It is not difficult to understand that in the sore distress of the time the boy was forgotten. When night came, he crept into bed, but could not sleep. Late in the night he got up, found his way out along the street, down the road, in to where he had seen the men put her. And throwing himself down on the freshly shoveled earth, sobbed and sobbed until nature kindly stole consciousness away for a time.
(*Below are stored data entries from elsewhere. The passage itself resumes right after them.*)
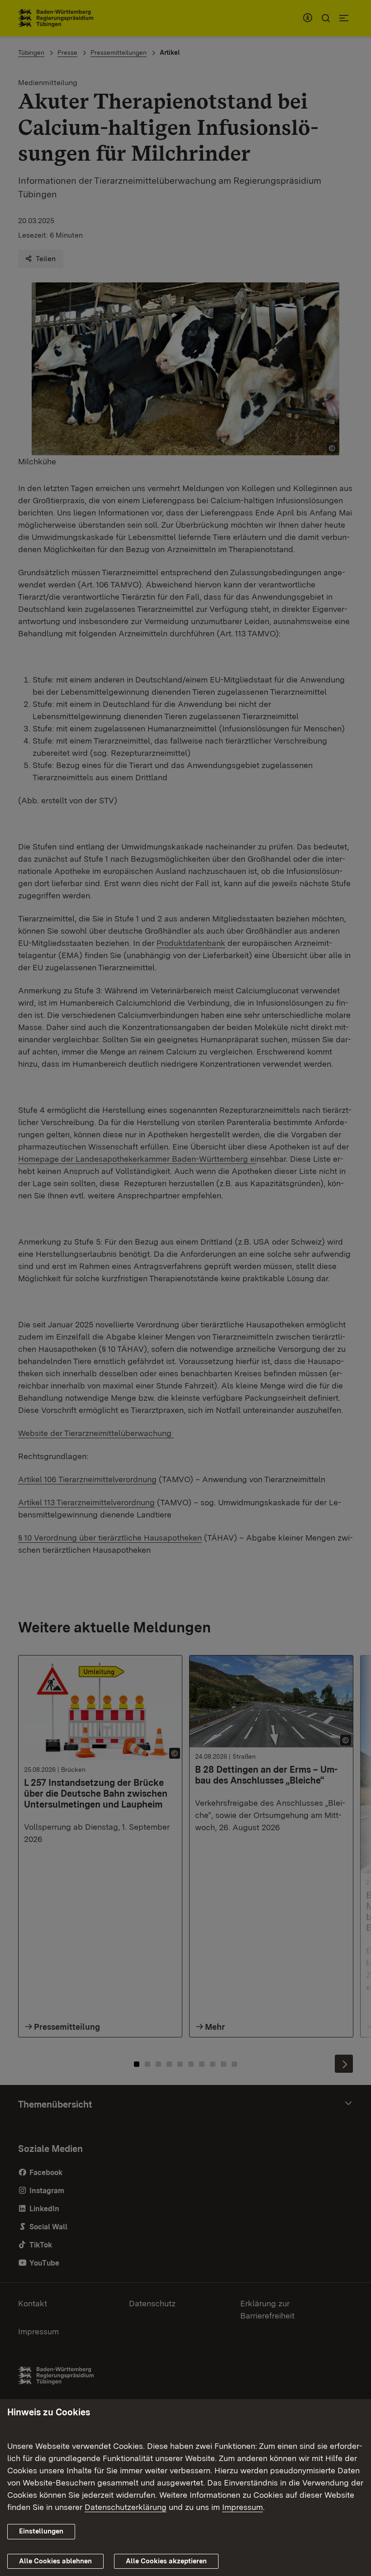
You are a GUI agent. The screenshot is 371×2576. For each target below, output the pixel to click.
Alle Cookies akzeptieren (166, 2561)
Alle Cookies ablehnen (55, 2561)
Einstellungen (41, 2531)
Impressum (242, 2507)
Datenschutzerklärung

Very early the next morning a gentleman coming down the road from some errand of mercy, looked over the fence, and saw the little fellow lying there. Quickly suspecting some sad story, he called him, “My boy, what are you doing there?—My boy, wake up, what are you doing there all alone?” The boy waked up, rubbed his baby eyes, and said, “Father’s dead, and brothers and sister’s dead, and now—mother’s —dead—too. And she said, if she did die, Jesus would come for me. And He hasn’t come. And I’m so tired waiting.” And the man swallowed something in his throat, and in a voice not very clear, said, “Well, my boy, I’ve come for you.” And the little fellow waking up, with his baby eyes so big, said “I think you’ve been a long time coming.”
Whenever I read these last words of Jesus or think of them, there comes up a vision that floods out every other thing. It is of Jesus Himself standing on that hilltop. His face is all scarred and marred, thorn-torn and thong-cut. But it is beautiful, passing all beauty of earth, with its wondrous beauty light. Those great eyes are looking out so yearningly, out as though they were seeing men, the ones nearest and those farthest. His arm is outstretched with the hand pointing out. And you cannot miss the rough jagged hole in the palm. And He is saying, “Go ye.” The attitude, the scars, the eyes looking, the hand pointing, the voice speaking, all are saying so intently, “Go ye.”
And as I follow the line of those eyes, and the hand, there comes up an answering vision. A great sea of faces that no man ever yet has numbered, with answering eyes and outstretching hands. From hoary old China, from our blood-brothers in India, from Africa where sin’s tar stick seems to have blackened blackest, from Romanized South America, and the islands, aye from the slums, and frontiers, and mountains in the homeland, and from those near by, from over the alley next to your house maybe, they seem to come. And they are rubbing their eyes, and speaking. With lives so pitifully barren, with lips mutely eloquent, with the soreness of their hunger, they are saying, “You’re a long time coming.”
Shall we go? Shall we not go? But how shall we best go? By keeping in such close touch with Jesus that the warm throbbing of His heart is ever against our own. Then will come a new purity into our lives as we go out irresistibly attracted by the attraction of Jesus toward our fellows. And then too shall go out of ourselves and out of our lives and service, a new supernatural power touching men. It is Jesus within reaching men through us.